Dataset content:

Content starts

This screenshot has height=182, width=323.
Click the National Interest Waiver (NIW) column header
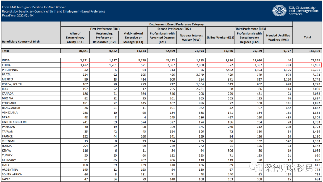191,38
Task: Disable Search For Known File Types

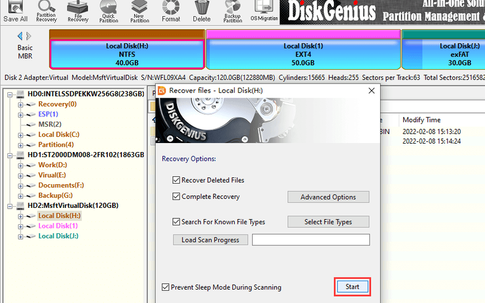Action: (176, 222)
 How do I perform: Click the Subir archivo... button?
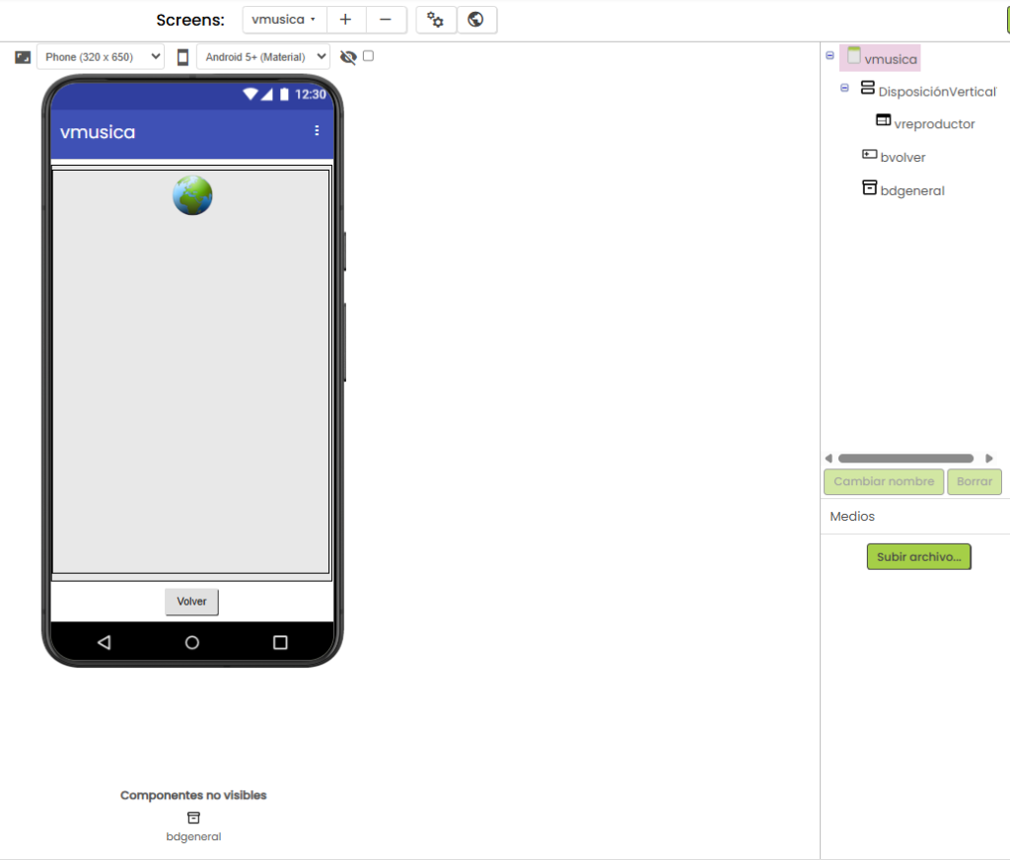tap(918, 556)
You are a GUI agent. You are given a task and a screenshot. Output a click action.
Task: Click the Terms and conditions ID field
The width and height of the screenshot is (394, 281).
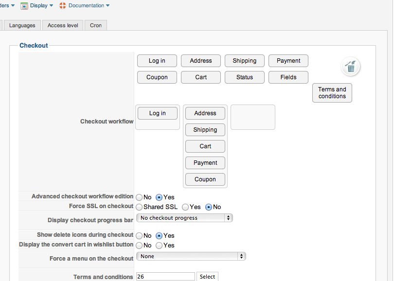[165, 277]
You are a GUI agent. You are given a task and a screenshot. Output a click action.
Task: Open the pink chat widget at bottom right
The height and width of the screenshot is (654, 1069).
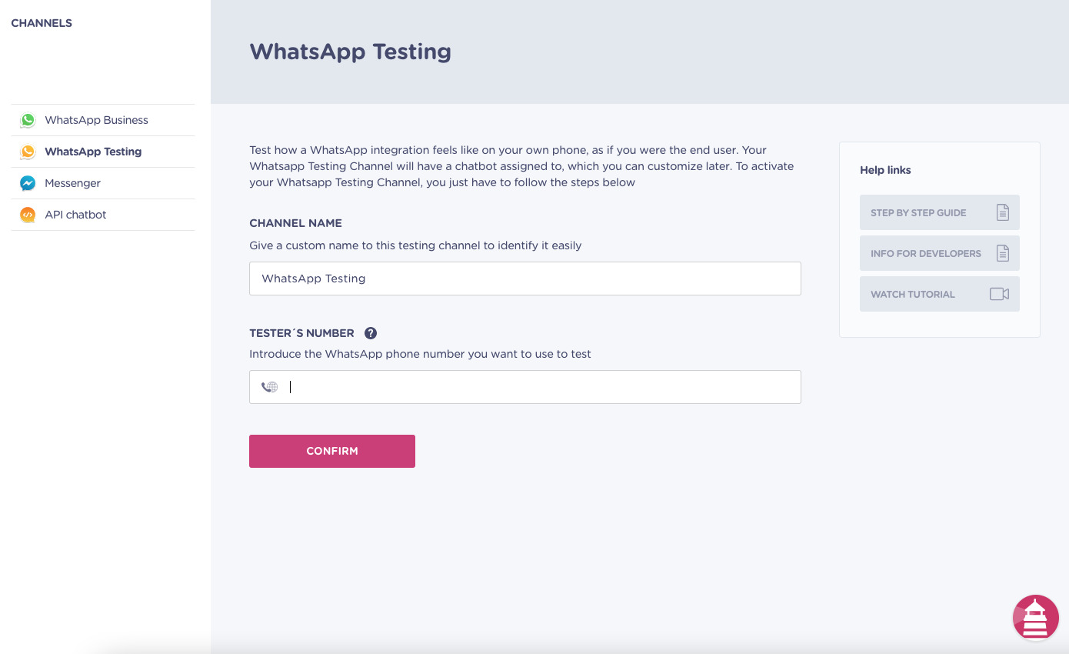(1035, 617)
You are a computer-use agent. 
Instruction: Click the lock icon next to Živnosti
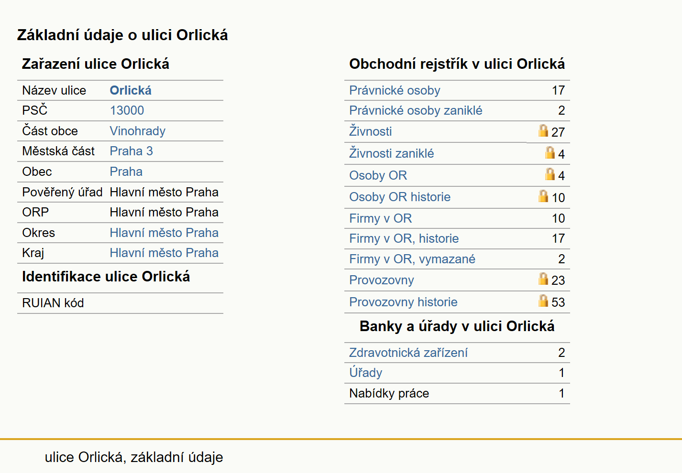[543, 130]
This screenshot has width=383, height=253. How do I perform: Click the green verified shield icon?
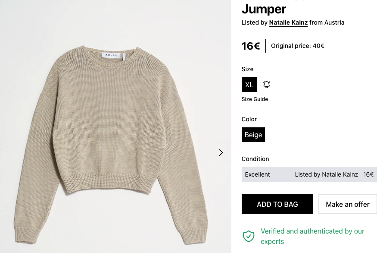(249, 236)
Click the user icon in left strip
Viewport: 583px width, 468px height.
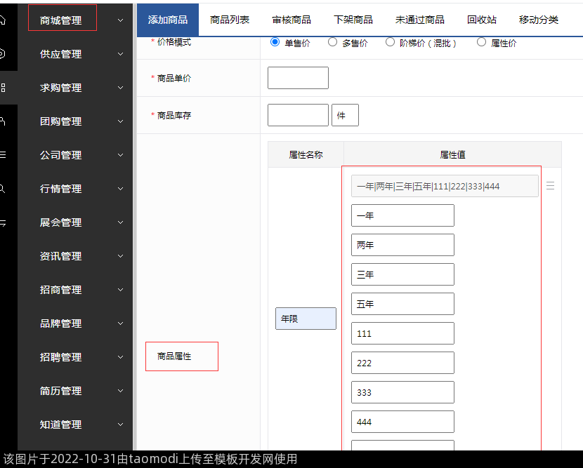click(3, 121)
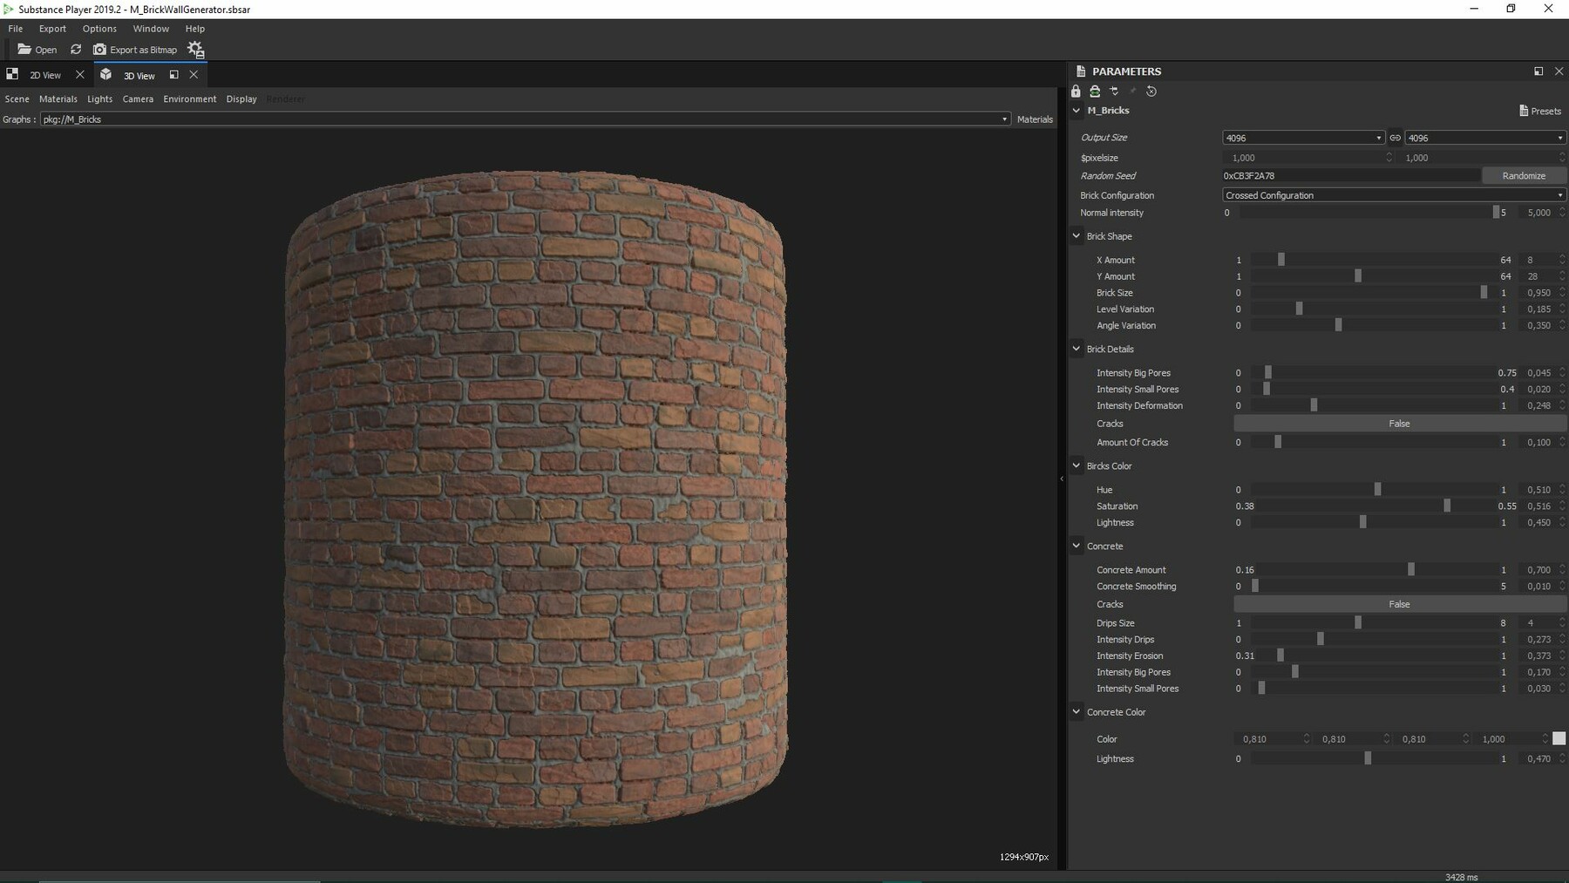Click the reset parameters circular arrow icon

point(1151,92)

Content ends

Task goal: Take the lines from the start of the material to the line with "You are a computer-use agent.", both included, and transcribe them exactly without the pictures.

Task response:
This screenshot has height=182, width=323.
Click the National Interest Waiver (NIW) column header
191,38
Task: Disable Search For Known File Types

Action: (176, 222)
 How do I perform: Click the Subir archivo... button?
tap(918, 556)
You are a GUI agent. You are given a task and a screenshot. Output a click action.
Task: Click the Terms and conditions ID field
The width and height of the screenshot is (394, 281).
[165, 277]
You are a GUI agent. You are given a task and a screenshot. Output a click action.
Task: Open the pink chat widget at bottom right
The height and width of the screenshot is (654, 1069).
(1035, 617)
You are a computer-use agent. 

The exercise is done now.